- **Work task**
Every record here needs to be written out again exactly.

▼▼▼

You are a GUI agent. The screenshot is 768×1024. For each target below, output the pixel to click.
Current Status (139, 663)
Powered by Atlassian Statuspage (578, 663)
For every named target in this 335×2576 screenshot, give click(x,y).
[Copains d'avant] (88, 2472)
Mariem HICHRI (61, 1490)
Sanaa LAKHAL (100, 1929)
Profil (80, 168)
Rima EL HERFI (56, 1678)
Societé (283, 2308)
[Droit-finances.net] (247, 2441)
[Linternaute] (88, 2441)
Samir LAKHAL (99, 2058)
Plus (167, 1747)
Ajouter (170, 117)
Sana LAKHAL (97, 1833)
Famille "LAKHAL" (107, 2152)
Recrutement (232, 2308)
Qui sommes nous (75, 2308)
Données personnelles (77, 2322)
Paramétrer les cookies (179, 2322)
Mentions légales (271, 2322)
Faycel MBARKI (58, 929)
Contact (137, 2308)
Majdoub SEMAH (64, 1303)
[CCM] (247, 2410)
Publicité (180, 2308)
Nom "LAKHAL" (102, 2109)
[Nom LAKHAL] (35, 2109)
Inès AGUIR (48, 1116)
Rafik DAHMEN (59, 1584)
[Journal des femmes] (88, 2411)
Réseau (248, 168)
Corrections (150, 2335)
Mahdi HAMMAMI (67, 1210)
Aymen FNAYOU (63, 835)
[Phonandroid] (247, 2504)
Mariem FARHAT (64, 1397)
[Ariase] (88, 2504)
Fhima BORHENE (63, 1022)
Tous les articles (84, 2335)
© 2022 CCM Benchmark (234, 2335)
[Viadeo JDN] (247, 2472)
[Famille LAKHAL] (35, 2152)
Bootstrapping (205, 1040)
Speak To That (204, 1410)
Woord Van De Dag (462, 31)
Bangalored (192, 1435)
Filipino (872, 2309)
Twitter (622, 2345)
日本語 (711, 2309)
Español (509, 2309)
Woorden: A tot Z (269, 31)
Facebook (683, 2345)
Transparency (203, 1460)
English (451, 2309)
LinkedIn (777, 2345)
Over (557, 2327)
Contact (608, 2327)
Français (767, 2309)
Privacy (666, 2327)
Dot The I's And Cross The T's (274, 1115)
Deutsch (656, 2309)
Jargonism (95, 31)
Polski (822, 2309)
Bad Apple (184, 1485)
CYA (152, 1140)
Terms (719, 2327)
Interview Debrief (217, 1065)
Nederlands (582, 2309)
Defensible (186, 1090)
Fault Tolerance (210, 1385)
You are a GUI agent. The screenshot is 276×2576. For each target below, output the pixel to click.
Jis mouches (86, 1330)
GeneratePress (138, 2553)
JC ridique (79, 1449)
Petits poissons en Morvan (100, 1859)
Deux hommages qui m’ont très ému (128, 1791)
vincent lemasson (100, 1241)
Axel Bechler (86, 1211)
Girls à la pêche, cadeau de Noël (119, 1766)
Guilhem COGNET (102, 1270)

▲▲▲

- **Answer for the task**
You are a GUI agent. The screenshot is 768×1024. For each target below, output the pixel to click.
Current Status (139, 663)
Powered by Atlassian Statuspage (578, 663)
For every named target in this 335×2576 screenshot, give click(x,y).
[Copains d'avant] (88, 2472)
Mariem HICHRI (61, 1490)
Sanaa LAKHAL (100, 1929)
Profil (80, 168)
Rima EL HERFI (56, 1678)
Societé (283, 2308)
[Droit-finances.net] (247, 2441)
[Linternaute] (88, 2441)
Samir LAKHAL (99, 2058)
Plus (167, 1747)
Ajouter (170, 117)
Sana LAKHAL (97, 1833)
Famille "LAKHAL" (107, 2152)
Recrutement (232, 2308)
Qui sommes nous (75, 2308)
Données personnelles (77, 2322)
Paramétrer les cookies (179, 2322)
Mentions légales (271, 2322)
Faycel MBARKI (58, 929)
Contact (137, 2308)
Majdoub SEMAH (64, 1303)
[CCM] (247, 2410)
Publicité (180, 2308)
Nom "LAKHAL" (102, 2109)
[Nom LAKHAL] (35, 2109)
Inès AGUIR (48, 1116)
Rafik DAHMEN (59, 1584)
[Journal des femmes] (88, 2411)
Réseau (248, 168)
Corrections (150, 2335)
Mahdi HAMMAMI (67, 1210)
Aymen FNAYOU (63, 835)
[Phonandroid] (247, 2504)
Mariem FARHAT (64, 1397)
[Ariase] (88, 2504)
Fhima BORHENE (63, 1022)
Tous les articles (84, 2335)
© 2022 CCM Benchmark (234, 2335)
[Viadeo JDN] (247, 2472)
[Famille LAKHAL] (35, 2152)
Bootstrapping (205, 1040)
Speak To That (204, 1410)
Woord Van De Dag (462, 31)
Bangalored (192, 1435)
Filipino (872, 2309)
Twitter (622, 2345)
日本語 (711, 2309)
Español (509, 2309)
Woorden: A tot Z (269, 31)
Facebook (683, 2345)
Transparency (203, 1460)
English (451, 2309)
LinkedIn (777, 2345)
Over (557, 2327)
Contact (608, 2327)
Français (767, 2309)
Privacy (666, 2327)
Dot The I's And Cross The T's (274, 1115)
Deutsch (656, 2309)
Jargonism (95, 31)
Polski (822, 2309)
Bad Apple (184, 1485)
CYA (152, 1140)
Terms (719, 2327)
Interview Debrief (217, 1065)
Nederlands (582, 2309)
Defensible (186, 1090)
Fault Tolerance (210, 1385)
You are a GUI agent. The screenshot is 276×2576. For each target below, output the pixel to click.
Jis mouches (86, 1330)
GeneratePress (138, 2553)
JC ridique (79, 1449)
Petits poissons en Morvan (100, 1859)
Deux hommages qui m’ont très ému (128, 1791)
vincent lemasson (100, 1241)
Axel Bechler (86, 1211)
Girls à la pêche, cadeau de Noël (119, 1766)
Guilhem COGNET (102, 1270)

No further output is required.